On OS X there are a large number of cosmetic anomalies, but the functionality works, and that's a good thing. Archipelago doesn't let you create a post with an empty title, and if your weblog doesn't use titles like mine does, that's a bad thing. If I try to remove the title, I end up with a period at the beginning of the post. Boo.
Is there no way from the MetaWeblog or Radio APIs to get a list of posts? I went through a lot of trial and error to figure out that my last weblog post was number 529.
The PowerPC 970 is happening, due in Macs by this time next year. After seeing the initial announcement, Tuesday I spent some time going through IBM's history of making RISC chips from 1990 onwards. Until the two lines were integrated with the POWER4, the high-end chips were split along lines of commercial (AS/400 or iSeries, some RS/6000 or pSeries) versus technical (RS6K/pSeries) workloads.
I've posted this a couple of other places, sorry if you've seen it before. To complete the timeline of IBM RISC chips:
1990 – POWER (32-bit POWER, multichip)
1992 – POWER (32-bit POWER)
1993 – PowerPC 601, 602? (modified 32-bit PowerPC)
1994-5? – A30/Muskie (64-bit Amazon, 64-bit PowerPC, multichip)
1994 – A10/Cobra (64-bit Amazon, 64-bit PowerPC)
1995 – POWER2 (32-bit POWER, multichip)
1995 – PowerPC 603, 604 (32-bit PowerPC)
1996 – PowerPC 603e/604e (32-bit PowerPC)
1996 – POWER2 SC (32-bit POWER)
1997 – RS64 (64-bit Amazon, 64-bit PowerPC, 32-bit PowerPC)
1998 – PowerPC 750 (32-bit PowerPC)
1998 – RS64-II (64-bit Amazon, 64-bit PowerPC, 32-bit PowerPC)
1999 – POWER3 (64-bit POWER, 32-bit POWER, 64-bit PowerPC, 32-bit PowerPC)
1999 – RS64-III (64-bit Amazon, 64-bit PowerPC, 32-bit PowerPC)
2000 – POWER3-II (64-bit POWER, 32-bit POWER, 64-bit PowerPC, 32-bit PowerPC)
2000 – RS64-IV (64-bit Amazon, 64-bit PowerPC, 32-bit PowerPC)

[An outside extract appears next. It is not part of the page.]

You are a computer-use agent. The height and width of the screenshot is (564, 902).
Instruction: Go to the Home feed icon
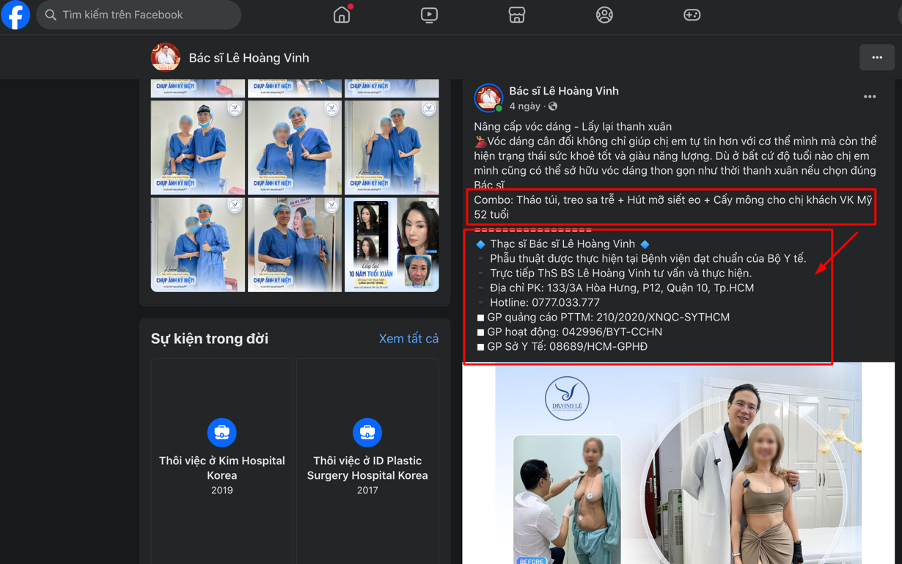click(342, 15)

2001 – POWER4 (64-bit Amazon, 64-bit POWER, 32-bit POWER, 64-bit PowerPC, 32-bit PowerPC)
2002 – POWER4-II [expected]
2003 – PowerPC 970 (64-bit PowerPC, 32-bit PowerPC, AltiVec)
Wes pointed to an interesting article about the PowerPC's use in AS/400 and iSeries machines. There's some good history (more AIX-centric) here, and some more on the early AS/400 RISC processors here.
Pester 1.0 released. It's simple, easy to use, and mostly bug-free. May I never miss the bus again.
I can safely add NSTimer to the list of classes with bad documentation: the ownership model is essentially undocumented, and I spent several hours tracking down a crasher that turned out to be timer-related. Timers retain themselves while they're active, but something else (the runloop?) retains them as well. When you invalidate a timer or it expires, the retain count is 1, but if you try to release it, a bit later your program goes kaboom. The timer is autoreleased, so the best way to establish ownership is to retain it when you create and schedule it (retain count: 3), then perform an invalidate (has no effect if timer is already invalid) and release when you're done, relying on the later autorelease to perform a dealloc.